I have never liked Presidents’ Day. Why celebrate all presidents when only a select few of them, like Washington and Lincoln, deserve to be celebrated? Officially the date is still the commemoration of George Washington’s birthday, which actually won’t occur until February 22. However, I will keep up my tradition of writing about presidents on this day.

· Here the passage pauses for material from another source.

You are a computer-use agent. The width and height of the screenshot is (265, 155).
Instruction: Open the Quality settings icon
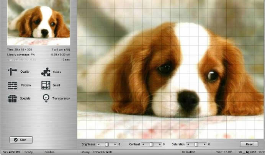point(12,72)
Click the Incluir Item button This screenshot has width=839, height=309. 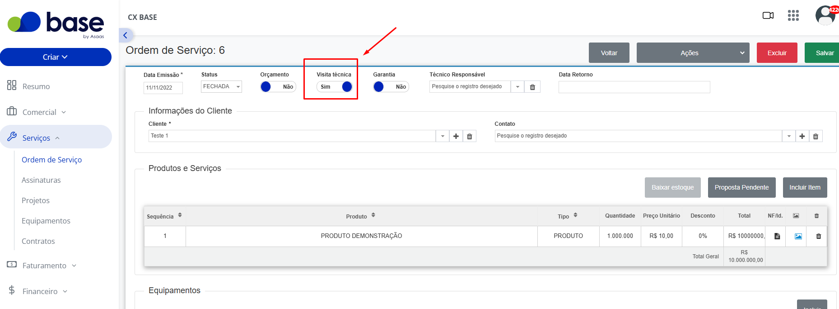[805, 187]
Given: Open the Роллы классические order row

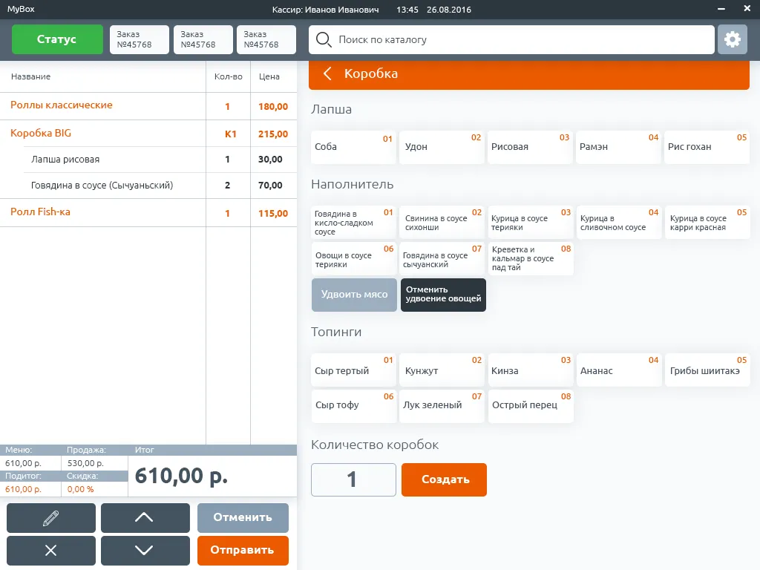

American presidents all fit into two broad categories: those who had political careers and held political offices prior to their presidency and those who did not. Only five presidents held no political office prior to being elected President: Zachary Taylor, Ulysses S. Grant, Herbert Hoover, Dwight D. Eisenhower and Donald Trump. Zachary Taylor, the first non-politician to become president, is now an obscure figure to most Americans, his fame in the Mexican War almost entirely forgotten by the oblivion that has largely swallowed that conflict, and his relatively brief time in office ensuring that his administration would be one of the forgotten ones in popular memory. Ironically, one of our two most famous Presidents, Abraham Lincoln, deliver a eulogy on the death of Taylor. Tomorrow I will comment on the obituary. Today, I want us to focus on Lincoln’s words, as we use the eulogy as a springboard to look at “Old Rough and Ready” throughout this week. Here is Lincoln’s eulogy:
BY HON. A. LINCOLN,
ON THE LIFE AND SERVICES OF THE LATE PRESIDENT OF THE UNITED STATES,
At Chicago, July 25th, 1850
GENERAL ZACHARY TAYLOR, the eleventh elected President of the United States, is dead. He was born Nov. 2nd,  1784, in Orange county, Virginia; and died July the 9th 1850, in the sixty-sixth year of his age, at the White House in Washington City. He was the second  son of Richard Taylor, a Colonel in the army of the Revolution. His youth was passed among the pioneers of Kentucky, whither his parents emigrated soon after his birth; and where his taste for military life, probably inherited, was greatly stimulated. Near the commencement of our last war with Great Britain, he was appointed by President Jefferson, a lieutenant in the 7th regiment of Infantry. During the war, he served under Gen. Harrison in his North Western campaign against the Indians; and, having been promoted to a captaincy, was intrusted with the defence of Fort Harrison, with fifty men, half of them unfit for duty. A strong party of Indians, under the Prophet, brother of Tecumseh, made a midnight attack on the Fort; but Taylor, though weak in his force, and without preparation, was resolute, and on the alert; and, after a battle, which lasted till after daylight, completely repulsed them. Soon after, he took a prominent part in the expedition under Major Gen. Hopkins against the Prophet’s town; and, on his return, found a letter from President Madison, who had succeeded Mr. Jefferson, conferring on him a major’s brevet for his gallant defence of Fort Harrison.